§ **To do**: The answer must consist of every line from the entries below that contains the word "This".

(Collected data)

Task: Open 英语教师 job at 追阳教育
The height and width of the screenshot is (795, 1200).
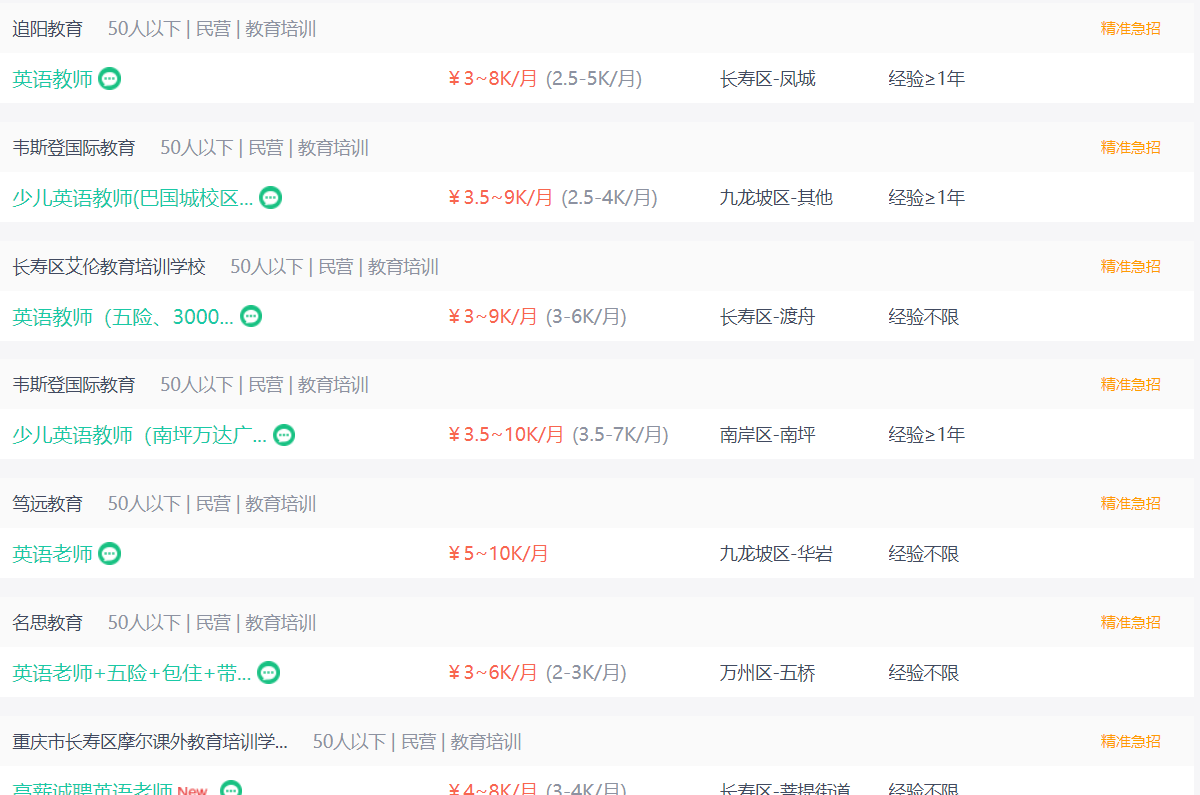Action: click(52, 79)
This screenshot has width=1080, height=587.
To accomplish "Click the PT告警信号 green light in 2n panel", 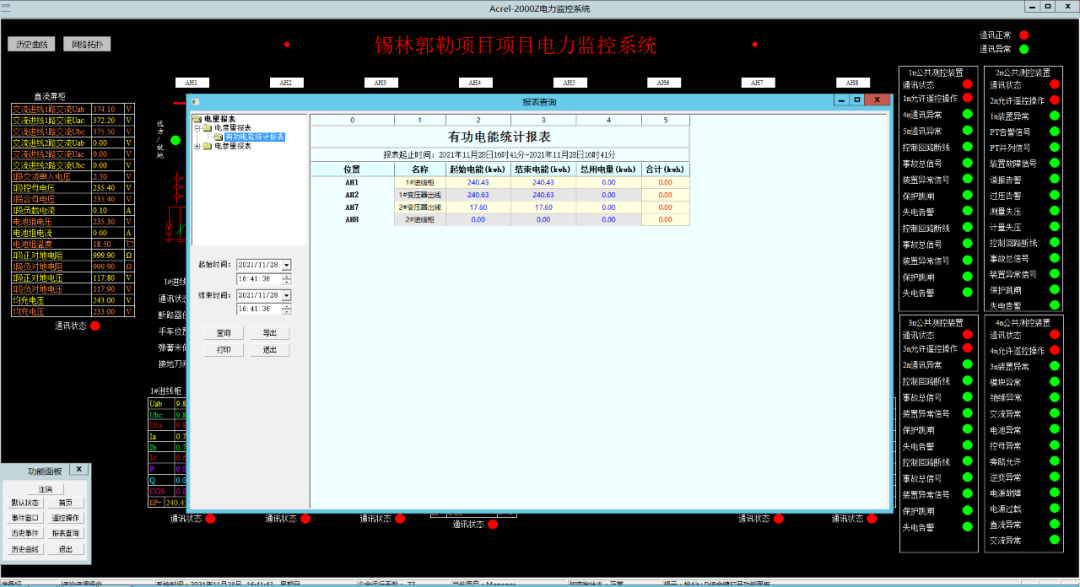I will coord(1054,131).
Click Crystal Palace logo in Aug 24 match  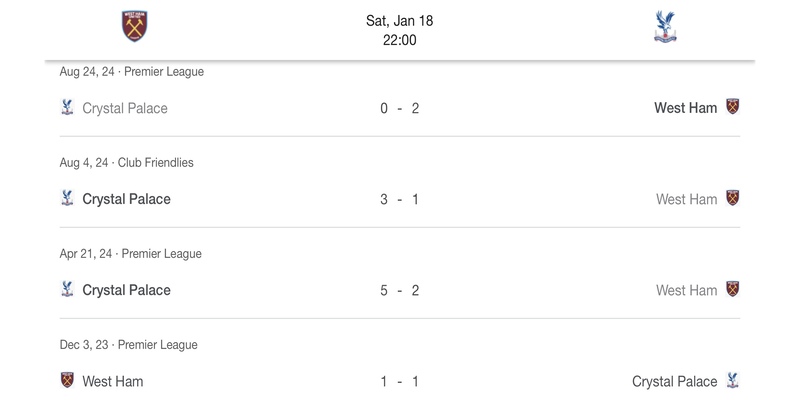pos(68,108)

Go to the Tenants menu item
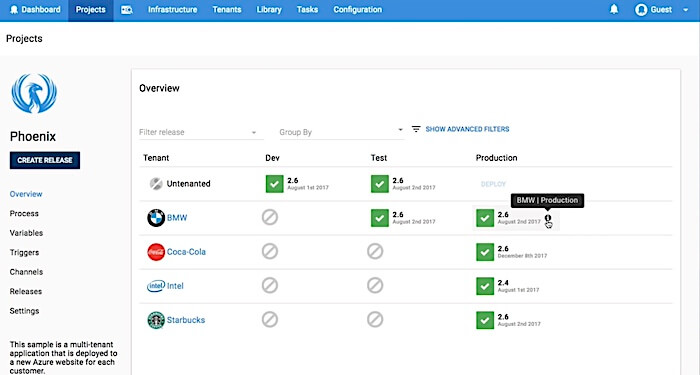point(227,10)
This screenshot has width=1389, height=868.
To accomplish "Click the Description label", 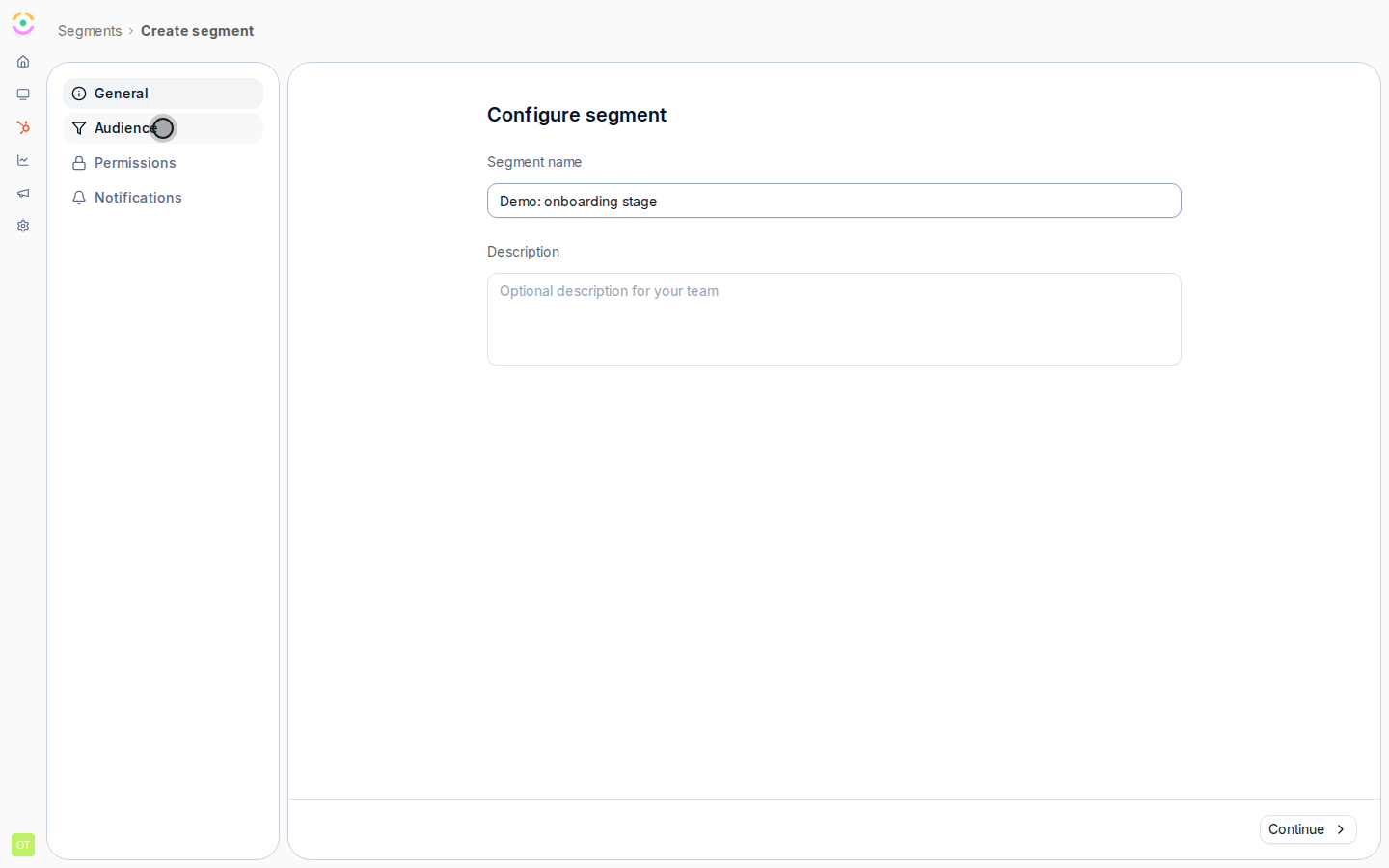I will pyautogui.click(x=523, y=252).
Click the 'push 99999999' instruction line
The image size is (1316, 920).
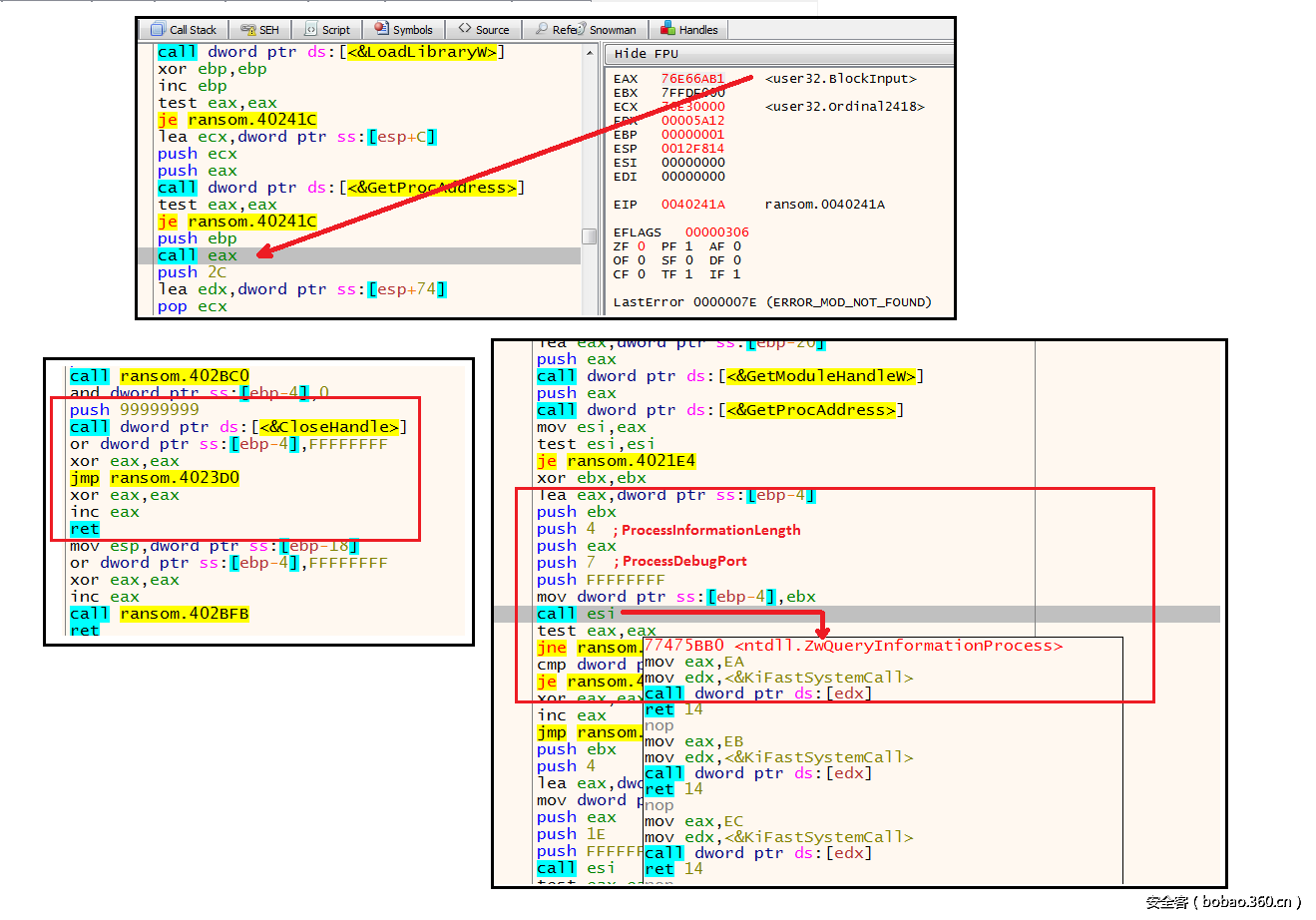[x=135, y=410]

§ **Result of the task**:
This screenshot has width=1080, height=587.
This screenshot has width=1389, height=868.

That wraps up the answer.